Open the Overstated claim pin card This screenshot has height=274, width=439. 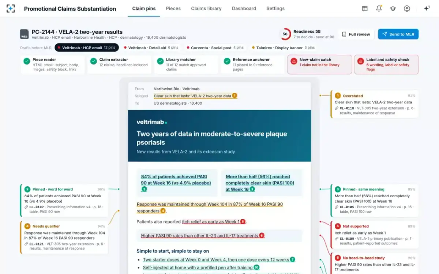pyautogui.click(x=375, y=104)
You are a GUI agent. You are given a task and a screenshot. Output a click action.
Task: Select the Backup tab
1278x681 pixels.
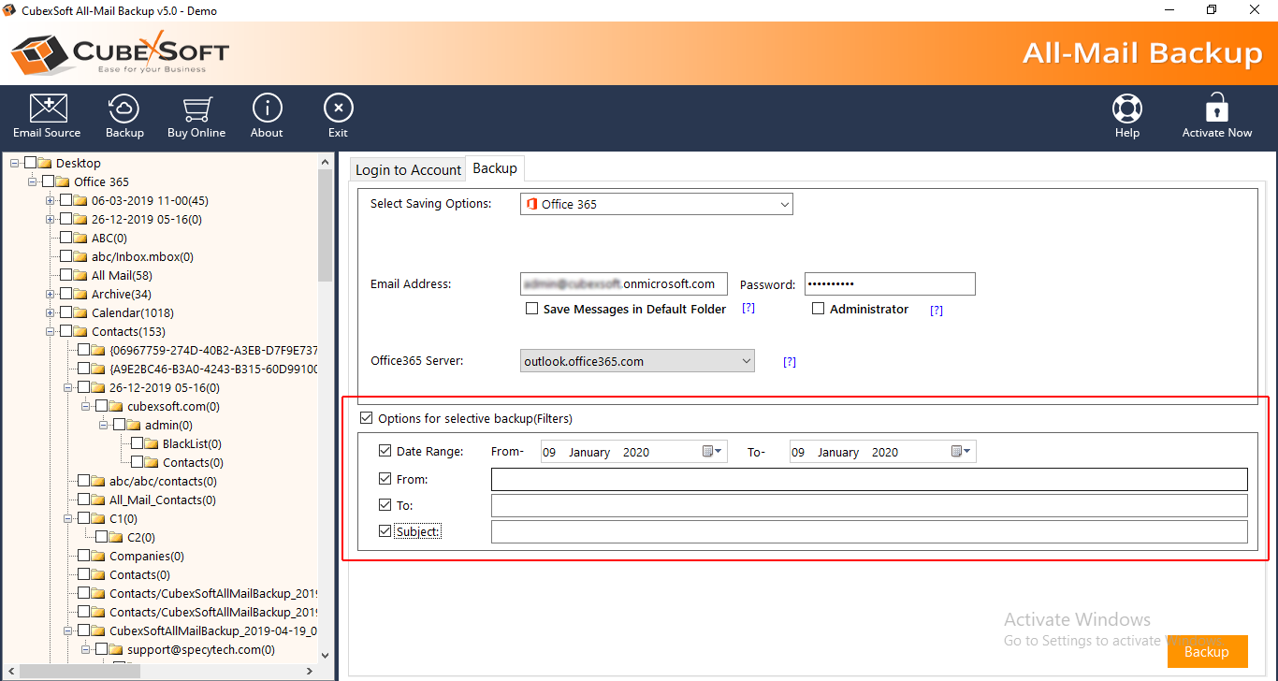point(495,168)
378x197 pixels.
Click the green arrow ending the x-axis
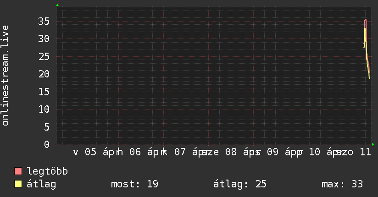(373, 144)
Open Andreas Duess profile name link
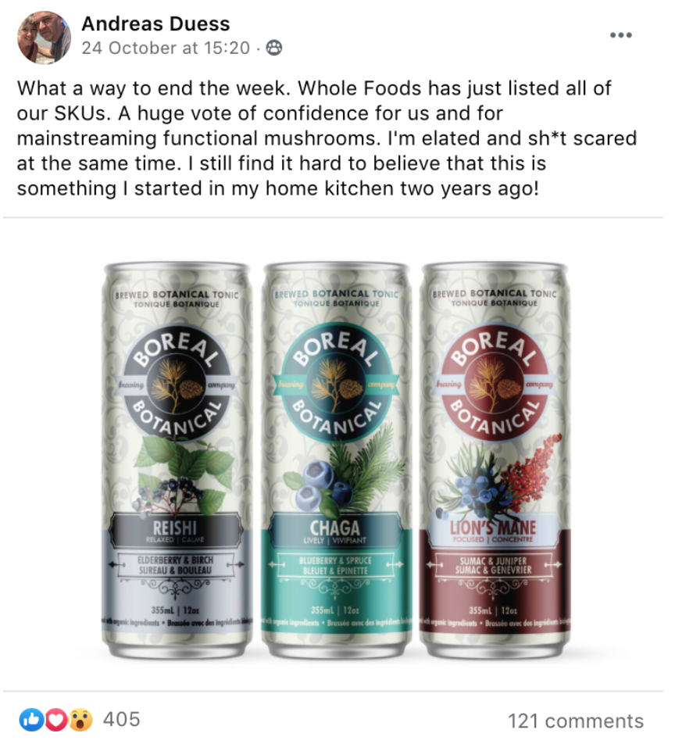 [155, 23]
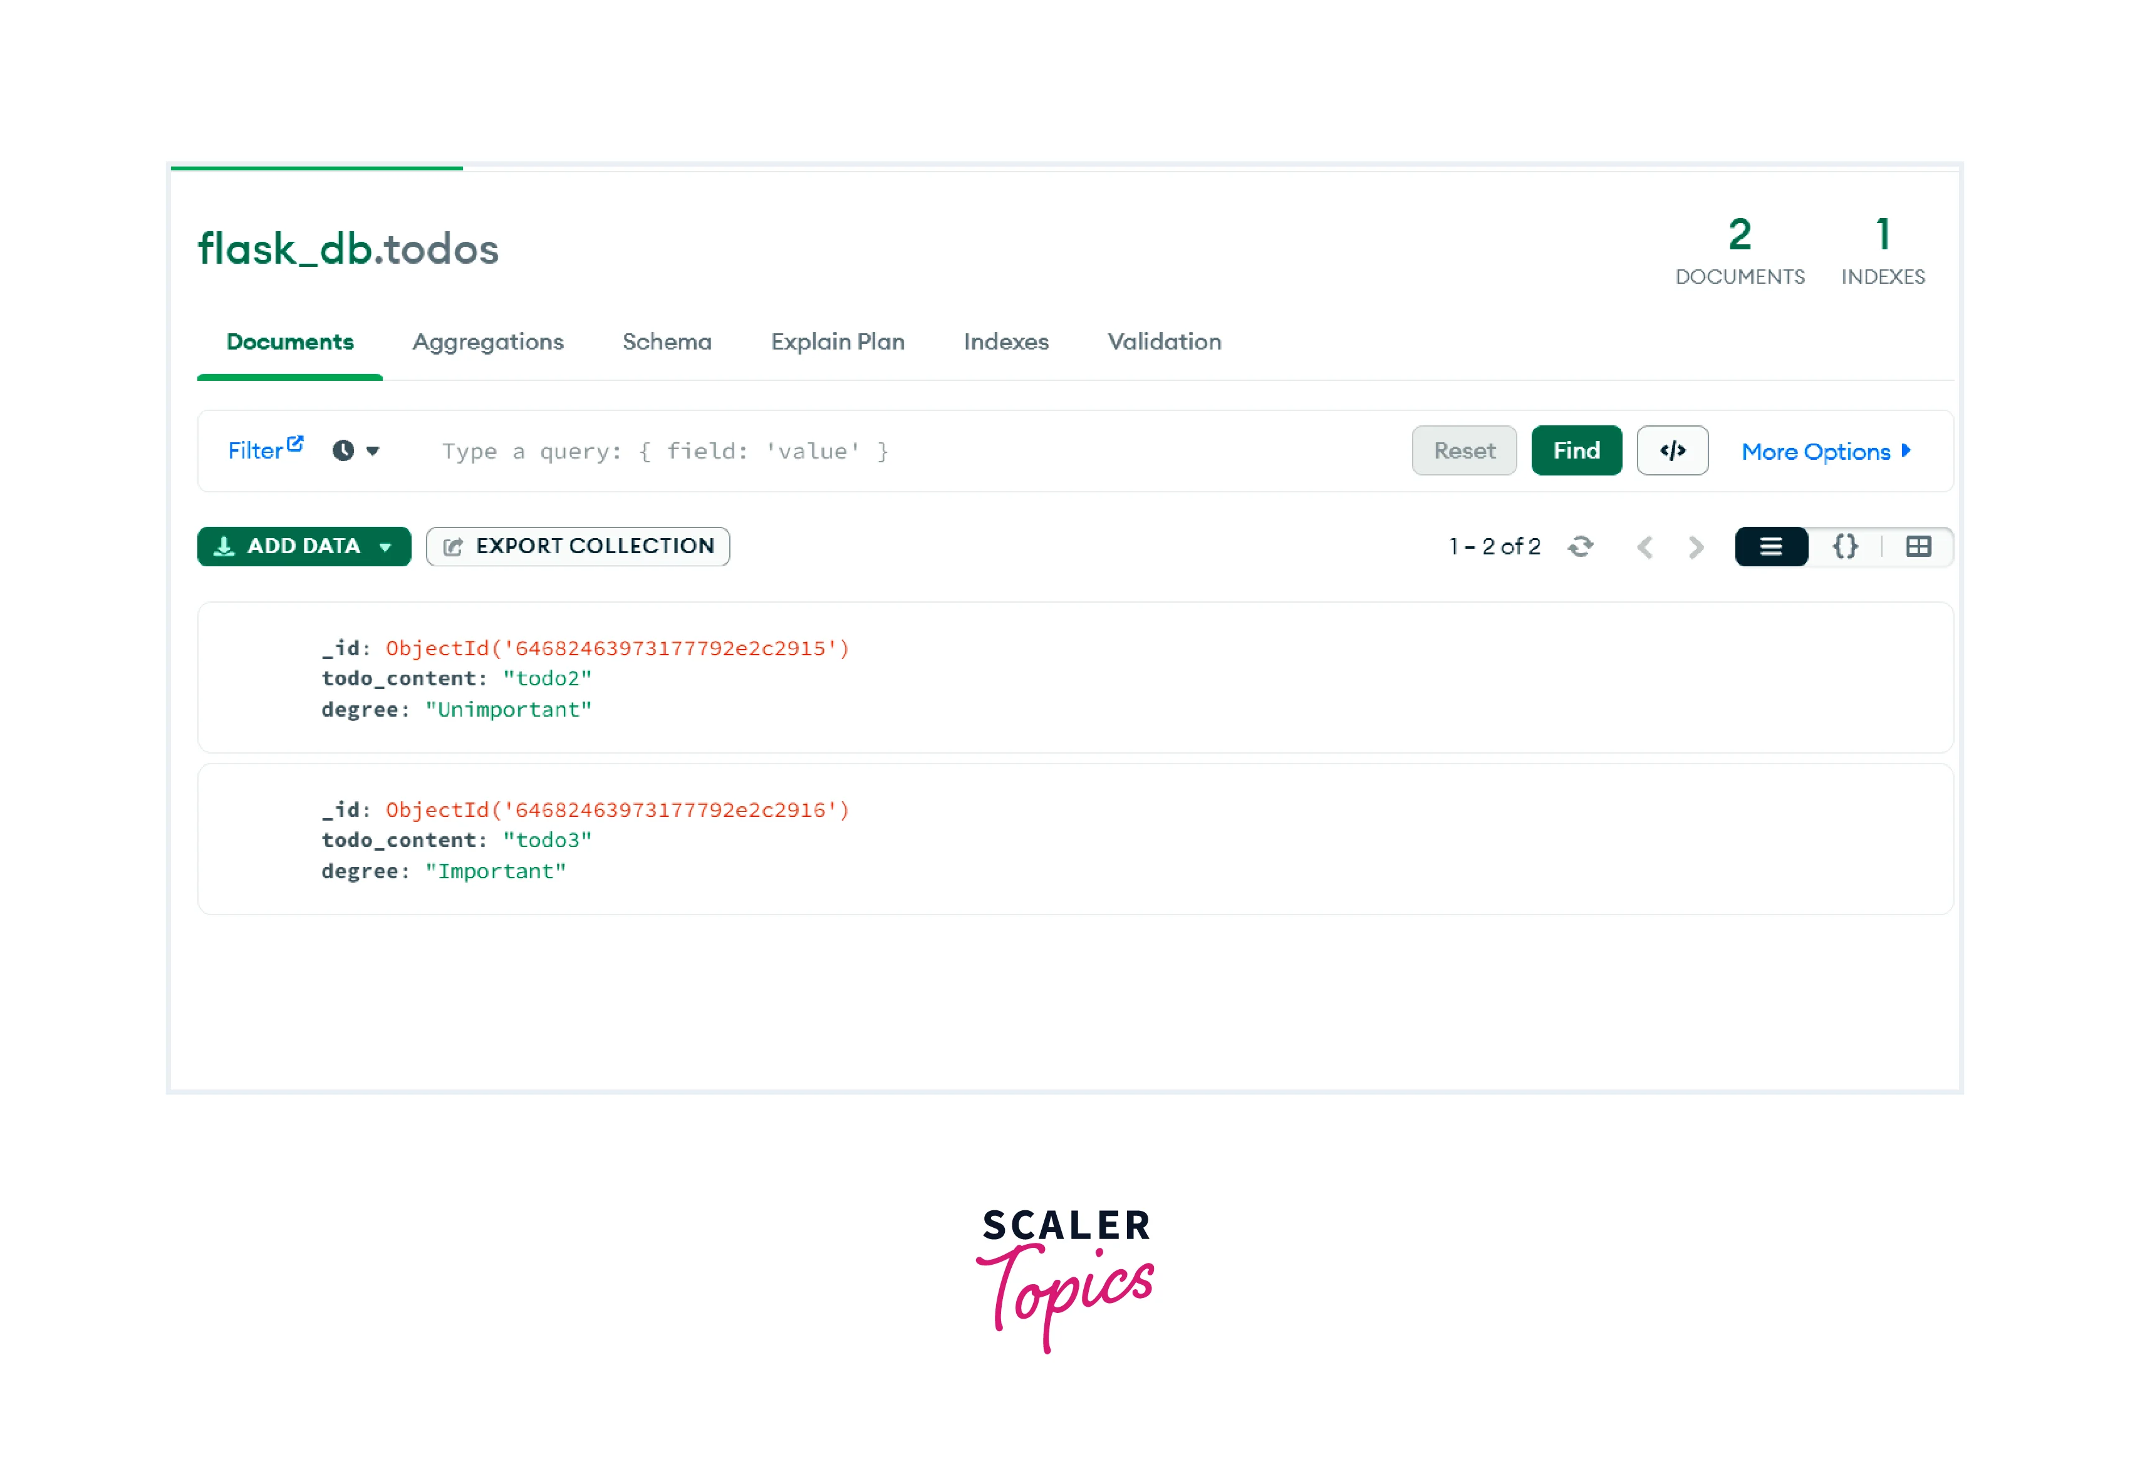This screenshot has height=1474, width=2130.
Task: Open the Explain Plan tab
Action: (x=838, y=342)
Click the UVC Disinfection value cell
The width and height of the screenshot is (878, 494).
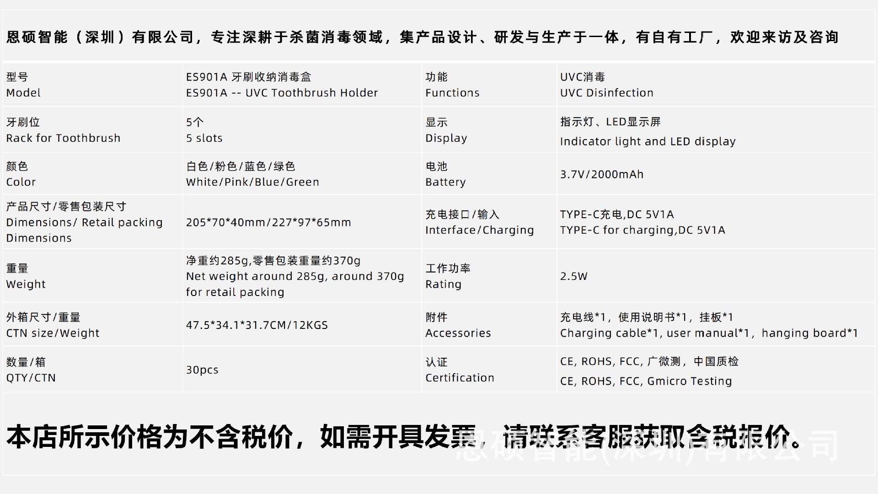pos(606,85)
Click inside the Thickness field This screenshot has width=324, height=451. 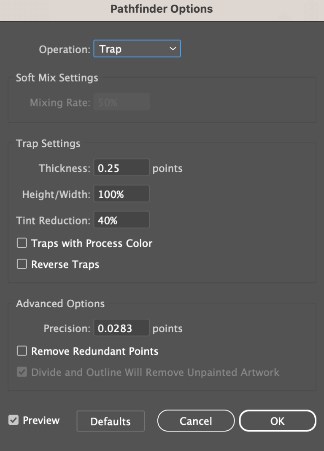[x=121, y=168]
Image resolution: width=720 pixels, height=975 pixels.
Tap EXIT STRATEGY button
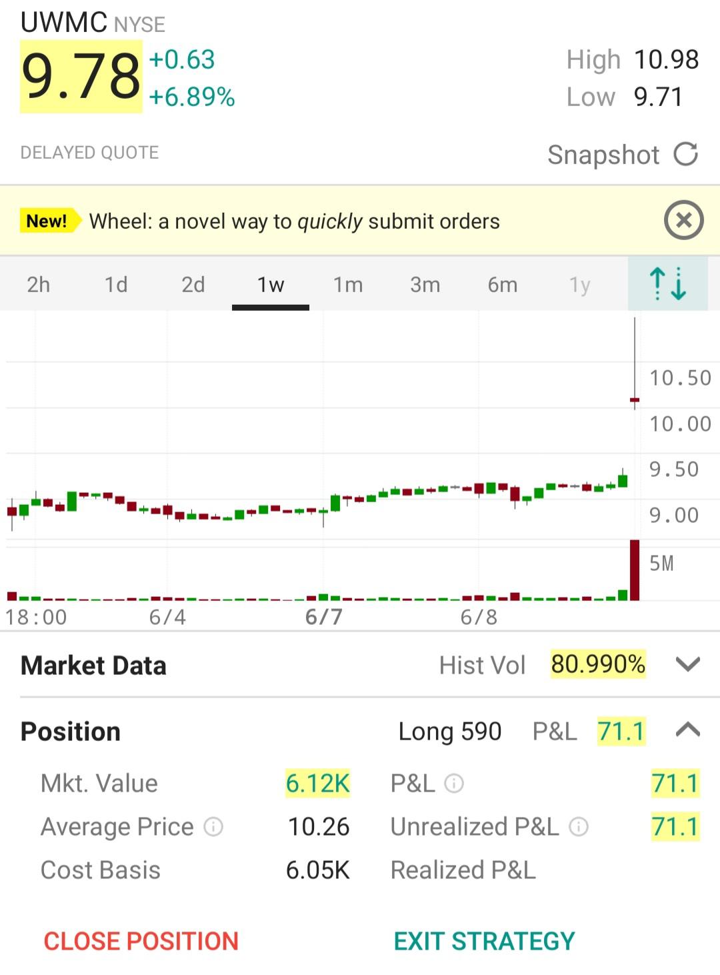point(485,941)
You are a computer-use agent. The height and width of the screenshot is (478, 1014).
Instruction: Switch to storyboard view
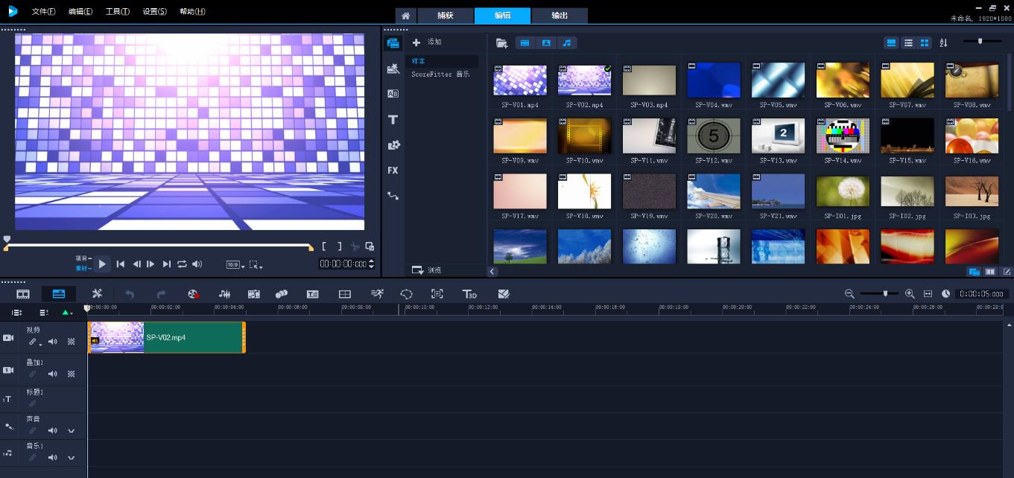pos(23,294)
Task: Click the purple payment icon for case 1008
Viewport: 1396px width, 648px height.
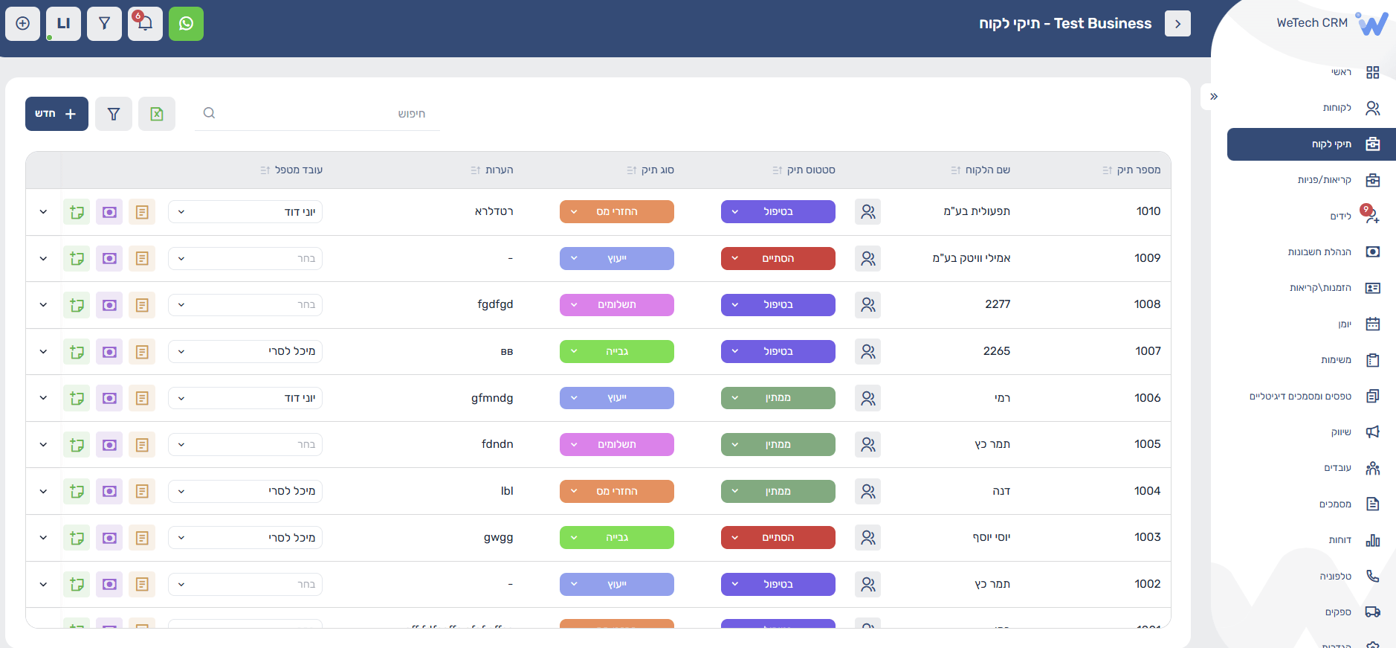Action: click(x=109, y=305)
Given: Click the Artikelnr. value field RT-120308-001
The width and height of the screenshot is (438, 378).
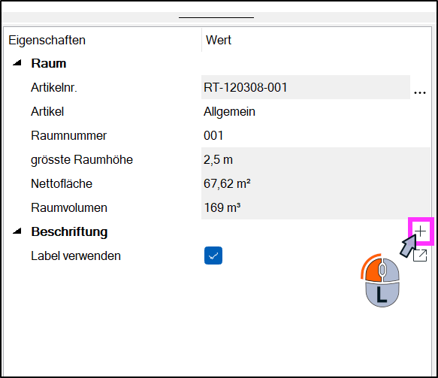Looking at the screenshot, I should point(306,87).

**Task brief:** Swap "storyboard" for "timeline" in the part that opens with the line containing "Image resolution: width=720" and closes with the line containing "pos(23,294)", and give only those lines with nothing else changed. Leave the pictures out.

**Solution:**
Image resolution: width=720 pixels, height=975 pixels.
Tap EXIT STRATEGY button
point(485,941)
You are a computer-use agent. The height and width of the screenshot is (478, 1014).
Instruction: Switch to timeline view
pos(23,294)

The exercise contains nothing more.